▸ What you need to do
What lines of the data hold the string "screenshot"? Pull each one out.

▸ Material provided
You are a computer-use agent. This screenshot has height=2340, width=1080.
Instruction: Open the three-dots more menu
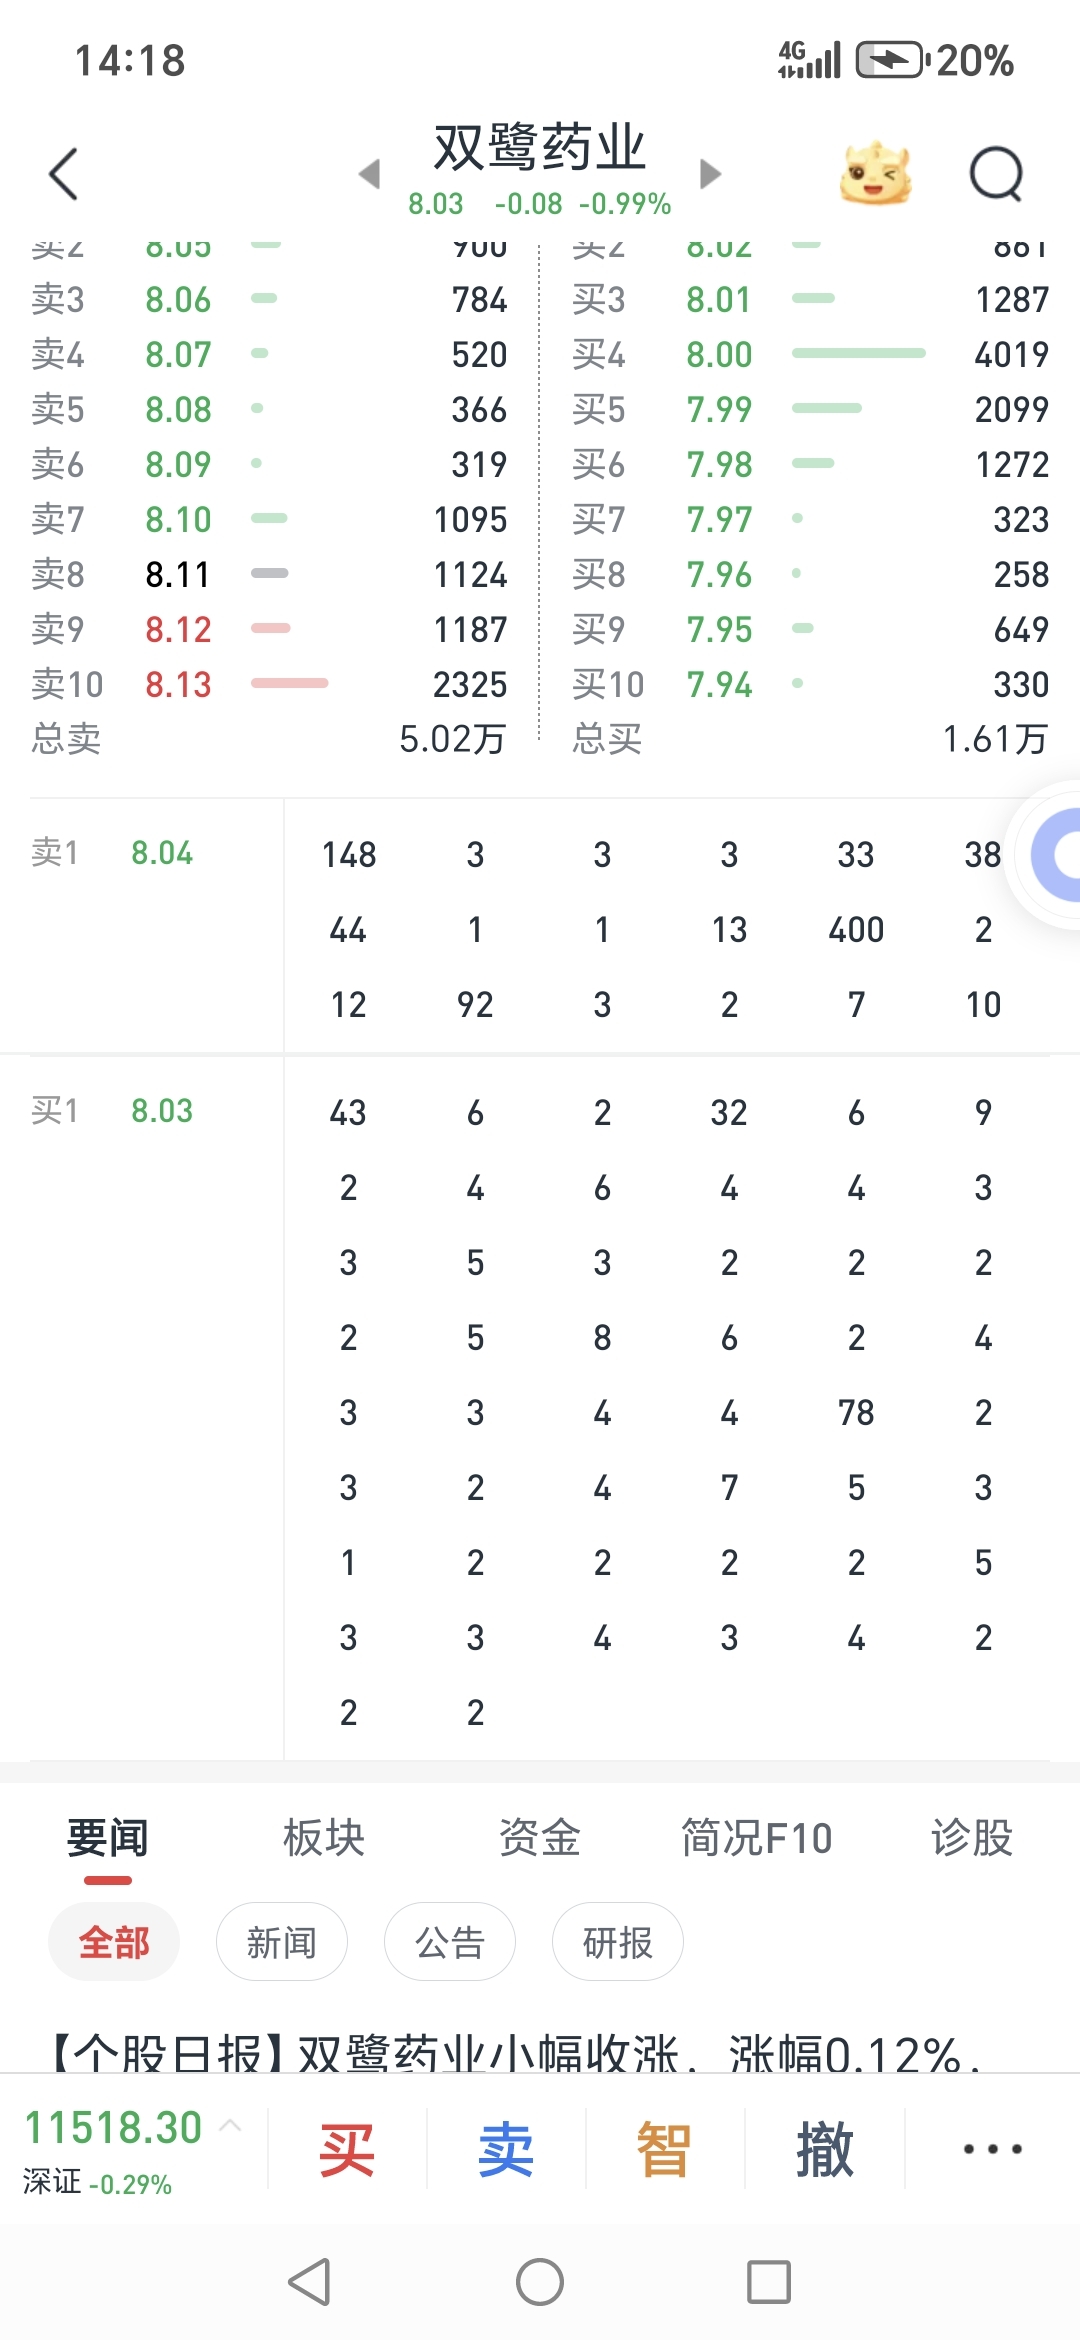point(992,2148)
---
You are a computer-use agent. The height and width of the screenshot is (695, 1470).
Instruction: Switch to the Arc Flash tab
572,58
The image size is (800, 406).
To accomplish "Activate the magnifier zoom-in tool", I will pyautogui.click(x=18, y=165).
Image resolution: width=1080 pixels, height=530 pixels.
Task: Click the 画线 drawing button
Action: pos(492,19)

▸ Answer to this problem
You are a computer-use agent. This screenshot has height=2340, width=1080.
You are a computer-use agent. The height and width of the screenshot is (695, 1470).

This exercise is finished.